# About this exercise
Repeat each entry exactly.

# Data shown
================================

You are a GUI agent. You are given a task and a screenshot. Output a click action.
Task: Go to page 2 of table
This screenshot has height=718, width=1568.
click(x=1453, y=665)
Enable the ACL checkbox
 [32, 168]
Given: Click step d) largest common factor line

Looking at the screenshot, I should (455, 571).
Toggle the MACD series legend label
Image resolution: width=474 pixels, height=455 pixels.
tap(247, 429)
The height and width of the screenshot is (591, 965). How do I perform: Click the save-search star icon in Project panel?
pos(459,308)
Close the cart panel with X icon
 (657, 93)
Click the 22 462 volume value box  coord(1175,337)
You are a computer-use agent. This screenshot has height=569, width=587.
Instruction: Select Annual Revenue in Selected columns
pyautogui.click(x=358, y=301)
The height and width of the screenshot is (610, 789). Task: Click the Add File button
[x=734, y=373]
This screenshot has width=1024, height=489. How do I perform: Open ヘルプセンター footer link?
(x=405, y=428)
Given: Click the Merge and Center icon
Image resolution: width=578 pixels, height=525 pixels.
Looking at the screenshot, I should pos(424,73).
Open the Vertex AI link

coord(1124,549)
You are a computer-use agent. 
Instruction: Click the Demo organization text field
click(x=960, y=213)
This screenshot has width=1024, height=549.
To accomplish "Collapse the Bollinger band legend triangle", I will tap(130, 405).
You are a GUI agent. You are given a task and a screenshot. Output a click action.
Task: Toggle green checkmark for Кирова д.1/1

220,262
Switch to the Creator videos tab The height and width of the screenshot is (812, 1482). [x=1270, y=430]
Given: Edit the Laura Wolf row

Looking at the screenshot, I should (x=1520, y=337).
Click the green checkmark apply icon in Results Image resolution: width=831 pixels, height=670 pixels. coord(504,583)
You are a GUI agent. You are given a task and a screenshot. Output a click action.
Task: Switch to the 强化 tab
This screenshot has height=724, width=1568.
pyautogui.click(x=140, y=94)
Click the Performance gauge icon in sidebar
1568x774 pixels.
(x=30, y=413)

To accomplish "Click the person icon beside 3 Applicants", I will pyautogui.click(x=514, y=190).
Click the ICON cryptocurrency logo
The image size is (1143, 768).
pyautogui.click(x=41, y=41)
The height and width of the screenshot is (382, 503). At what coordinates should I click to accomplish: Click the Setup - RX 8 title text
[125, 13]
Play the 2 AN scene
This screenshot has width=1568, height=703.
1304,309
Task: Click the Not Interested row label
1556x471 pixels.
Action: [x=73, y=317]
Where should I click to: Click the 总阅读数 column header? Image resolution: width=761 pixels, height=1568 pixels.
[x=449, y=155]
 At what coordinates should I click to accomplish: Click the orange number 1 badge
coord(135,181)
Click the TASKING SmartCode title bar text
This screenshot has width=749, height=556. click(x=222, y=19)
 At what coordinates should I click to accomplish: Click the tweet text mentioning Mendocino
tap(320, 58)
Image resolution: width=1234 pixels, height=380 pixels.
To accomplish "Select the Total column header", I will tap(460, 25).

================================

# The completed task
You are a GUI agent. You are given a task and a screenshot. Output a click action.
Task: Go to page 2 of table
This screenshot has height=718, width=1568.
click(x=1453, y=665)
Enable the ACL checkbox
 [32, 168]
Given: Click step d) largest common factor line

Looking at the screenshot, I should (455, 571).
Toggle the MACD series legend label
Image resolution: width=474 pixels, height=455 pixels.
tap(247, 429)
The height and width of the screenshot is (591, 965). How do I perform: Click the save-search star icon in Project panel?
pos(459,308)
Close the cart panel with X icon
 (657, 93)
Click the 22 462 volume value box  coord(1175,337)
You are a computer-use agent. This screenshot has height=569, width=587.
Instruction: Select Annual Revenue in Selected columns
pyautogui.click(x=358, y=301)
The height and width of the screenshot is (610, 789). Task: Click the Add File button
[x=734, y=373]
This screenshot has width=1024, height=489. How do I perform: Open ヘルプセンター footer link?
(x=405, y=428)
Given: Click the Merge and Center icon
Image resolution: width=578 pixels, height=525 pixels.
Looking at the screenshot, I should pos(424,73).
Open the Vertex AI link

coord(1124,549)
You are a computer-use agent. 
Instruction: Click the Demo organization text field
click(x=960, y=213)
This screenshot has width=1024, height=549.
To accomplish "Collapse the Bollinger band legend triangle", I will tap(130, 405).
You are a GUI agent. You are given a task and a screenshot. Output a click action.
Task: Toggle green checkmark for Кирова д.1/1

220,262
Switch to the Creator videos tab The height and width of the screenshot is (812, 1482). [x=1270, y=430]
Given: Edit the Laura Wolf row

Looking at the screenshot, I should (x=1520, y=337).
Click the green checkmark apply icon in Results Image resolution: width=831 pixels, height=670 pixels. coord(504,583)
You are a GUI agent. You are given a task and a screenshot. Output a click action.
Task: Switch to the 强化 tab
This screenshot has height=724, width=1568.
pyautogui.click(x=140, y=94)
Click the Performance gauge icon in sidebar
1568x774 pixels.
(x=30, y=413)

To accomplish "Click the person icon beside 3 Applicants", I will pyautogui.click(x=514, y=190).
Click the ICON cryptocurrency logo
The image size is (1143, 768).
pyautogui.click(x=41, y=41)
The height and width of the screenshot is (382, 503). At what coordinates should I click to accomplish: Click the Setup - RX 8 title text
[125, 13]
Play the 2 AN scene
This screenshot has width=1568, height=703.
1304,309
Task: Click the Not Interested row label
1556x471 pixels.
Action: [x=73, y=317]
Where should I click to: Click the 总阅读数 column header? Image resolution: width=761 pixels, height=1568 pixels.
[x=449, y=155]
 At what coordinates should I click to accomplish: Click the orange number 1 badge
coord(135,181)
Click the TASKING SmartCode title bar text
This screenshot has width=749, height=556. click(x=222, y=19)
 At what coordinates should I click to accomplish: Click the tweet text mentioning Mendocino
tap(320, 58)
Image resolution: width=1234 pixels, height=380 pixels.
To accomplish "Select the Total column header", I will tap(460, 25).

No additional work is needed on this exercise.